▶ **Information shown**
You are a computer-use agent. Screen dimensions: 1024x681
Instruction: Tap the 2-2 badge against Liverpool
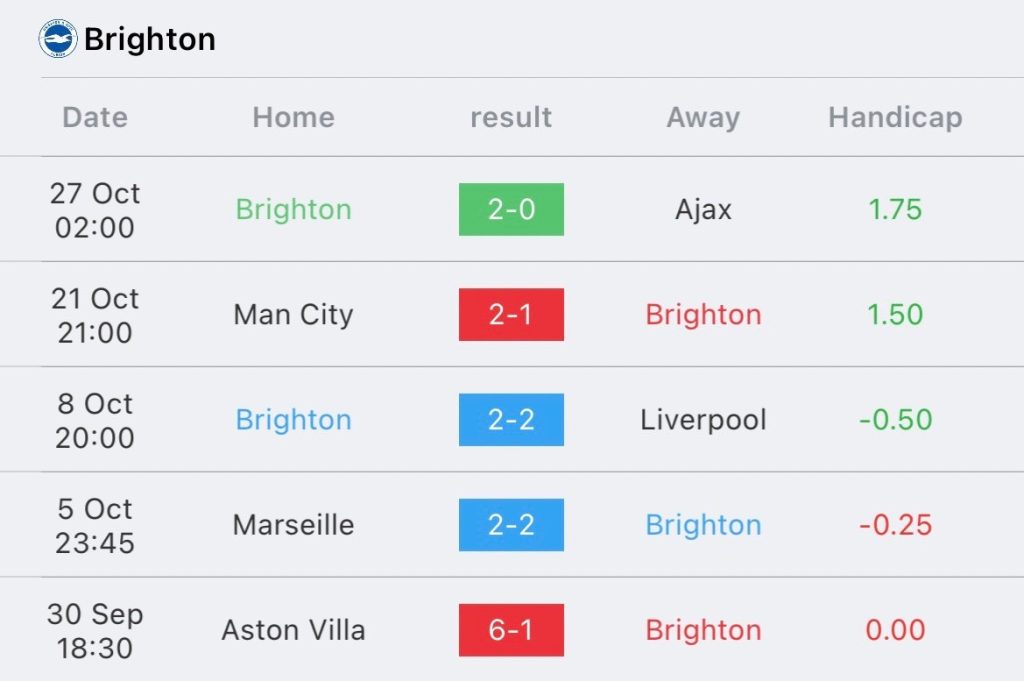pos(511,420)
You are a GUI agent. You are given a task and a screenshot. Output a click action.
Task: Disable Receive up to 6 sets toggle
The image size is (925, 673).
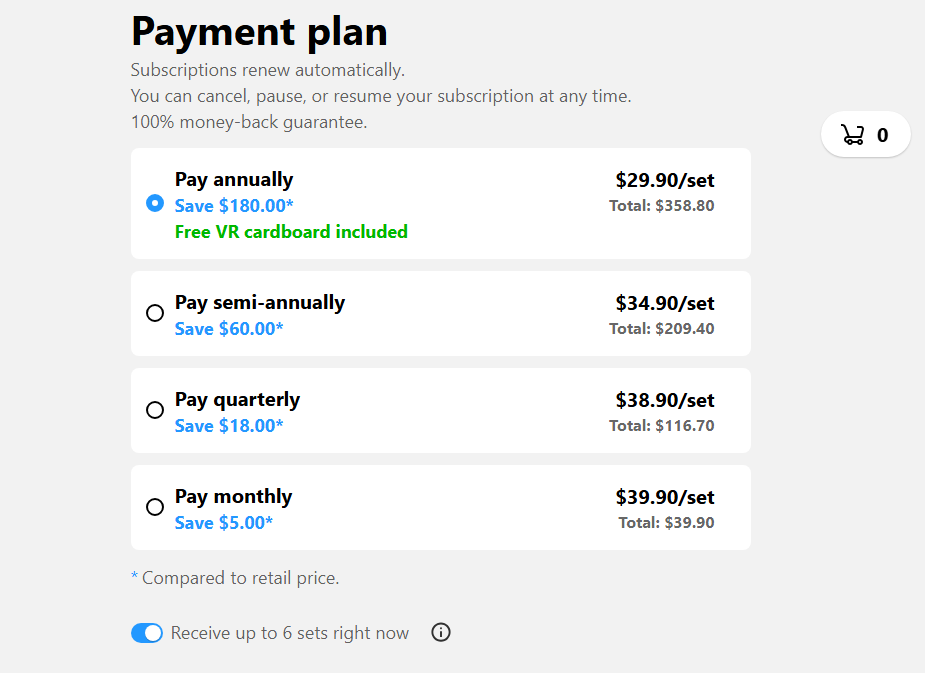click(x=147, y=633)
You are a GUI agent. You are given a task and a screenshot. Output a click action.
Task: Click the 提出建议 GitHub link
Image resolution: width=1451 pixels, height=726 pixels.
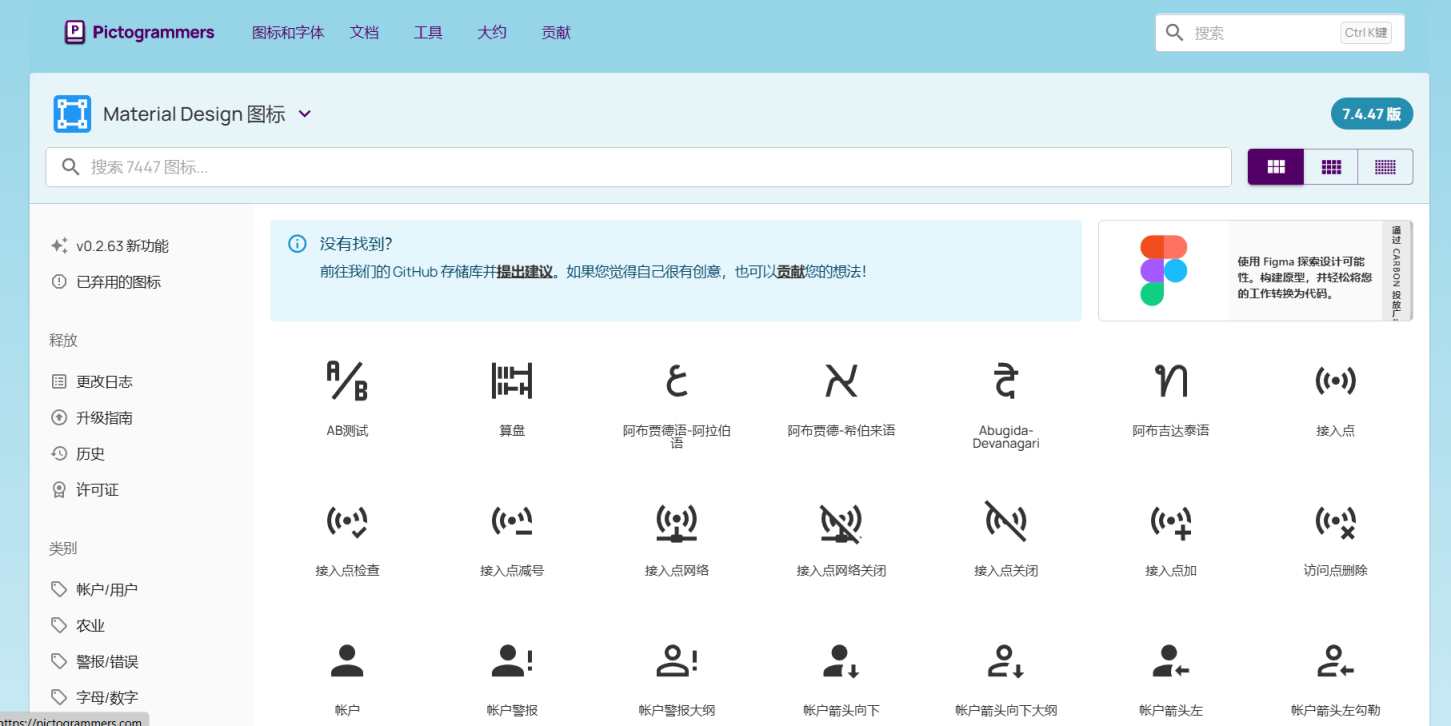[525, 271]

▶ **What you need to do**
Please give back every line above exactly as it stands, without pictures.

▶ **Solution for this problem**
You are a computer-use agent. Screen dimensions: 1024x681
Instruction: Tap the 2-2 badge against Liverpool
pos(511,420)
You are a GUI agent. You are given a task and a screenshot. Output a click action.
Task: Disable Receive up to 6 sets toggle
The image size is (925, 673).
click(x=147, y=633)
You are a GUI agent. You are given a task and a screenshot. Output a click action.
Task: Click the 提出建议 GitHub link
Image resolution: width=1451 pixels, height=726 pixels.
[525, 271]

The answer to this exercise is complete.